Schermata 2013-07-19 alle 09.40.56POTENZA – In un contesto di monitoraggio delle aree ritenute a rischio e sulla base di conseguenziali approfondimenti investigativi, attuati anche attraverso ricognizioni aeree, nei giorni scorsi, militari della dipendente Compagnia di Potenza hanno ispezionato un terreno sito nel comune di Pignola (PZ) – alla Contrada Mulino di Capo -, di proprietà di R.R. di anni 45, nato a Pignola ed ivi residente, presumibilmente derivanti da attività di riparazione, raccolta e smaltimento di elettrodomestici e di materiale derivante da interventi di ristrutturazione edilizia del tutto abusive.

All’atto dell’accesso nel sito, costituito da un’area recintata di circa 400 mq., i militari operanti si son trovati di fronte ad un terreno adibito a discarica di “rifiuti speciali pericolosi e non” in evidente stato di abbandono, quantificabili in 67 tonnellate costituiti da:

  • carcasse di automezzi completi di motore e accumulatori al piombo;
  • ferraglia di vario genere;
  • pneumatici in disuso appartenenti ad autovetture e autocarri;
  • materiale derivante da opere di demolizione fabbricati;
  • frigoriferi;
  • televisori;
  • oli esausti.

E’ risultato evidente l’impatto negativo della discarica in argomento sull’ambiente circostante, soprattutto in considerazione delle precipitazioni atmosferiche che in questo periodo stanno interessando l’area e che avrebbero potuto determinare il possibile assorbimento nel terreno di sostanze tossiche.

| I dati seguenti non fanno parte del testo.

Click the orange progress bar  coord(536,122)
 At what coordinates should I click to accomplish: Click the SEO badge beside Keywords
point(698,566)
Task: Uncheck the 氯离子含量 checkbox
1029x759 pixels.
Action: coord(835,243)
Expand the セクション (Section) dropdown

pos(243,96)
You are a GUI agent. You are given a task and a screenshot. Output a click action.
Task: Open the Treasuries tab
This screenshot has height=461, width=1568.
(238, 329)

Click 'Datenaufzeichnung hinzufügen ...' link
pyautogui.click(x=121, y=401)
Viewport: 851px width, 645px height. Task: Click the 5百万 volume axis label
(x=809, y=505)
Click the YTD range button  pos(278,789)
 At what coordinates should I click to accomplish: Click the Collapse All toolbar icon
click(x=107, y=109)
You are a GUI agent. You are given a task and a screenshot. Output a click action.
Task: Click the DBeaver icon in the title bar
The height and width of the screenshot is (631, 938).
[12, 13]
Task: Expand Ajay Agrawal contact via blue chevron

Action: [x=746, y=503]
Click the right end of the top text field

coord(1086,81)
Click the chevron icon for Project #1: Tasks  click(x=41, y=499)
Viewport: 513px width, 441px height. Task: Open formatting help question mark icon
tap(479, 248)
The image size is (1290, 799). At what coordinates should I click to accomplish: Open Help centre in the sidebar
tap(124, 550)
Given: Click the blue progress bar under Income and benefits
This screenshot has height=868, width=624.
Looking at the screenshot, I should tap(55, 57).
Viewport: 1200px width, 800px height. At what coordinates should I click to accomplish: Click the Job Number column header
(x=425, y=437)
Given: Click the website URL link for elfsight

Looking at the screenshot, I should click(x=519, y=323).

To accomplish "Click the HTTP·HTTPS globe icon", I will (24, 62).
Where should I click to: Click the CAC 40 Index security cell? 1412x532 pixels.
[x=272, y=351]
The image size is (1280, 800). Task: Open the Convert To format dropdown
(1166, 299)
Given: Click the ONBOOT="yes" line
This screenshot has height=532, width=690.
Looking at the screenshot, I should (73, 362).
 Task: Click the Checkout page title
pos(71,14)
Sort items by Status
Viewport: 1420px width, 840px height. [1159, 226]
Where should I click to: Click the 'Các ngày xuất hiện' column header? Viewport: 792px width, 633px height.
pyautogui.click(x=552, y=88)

In virtù di quanto rilevato ed in assenza del possesso di qualsivoglia autorizzazione da parte dei responsabili, trattandosi di rifiuti classificati come “speciali pericolosi” e “speciali non pericolosi”, è stata accertata l’avvenuta costituzione di una “discarica di rifiuti non autorizzata, nonché l’esercizio dell’attività di “raccolta, trasporto e recupero di rifiuti senza la prescritta autorizzazione”, con la violazione dall’art. 256, del D.Lvo 152/2006 (testo unico in materia ambientale – deposito incontrollato di rifiuti speciali pericolosi e non).

Si è proceduto, quindi, al sequestro dell’area, azione cautelare questa, necessaria ad impedire l’accesso indiscriminato di terzi nel sito e prodromica alle successive operazioni di messa in sicurezza, bonifica e ripristino ambientale, che con ogni probabilità verranno disposte dalle competenti Autorità, ed alla denuncia dei titolari dell’area, per i reati ascritti, alla Procura della Repubblica presso il Tribunale di Potenza.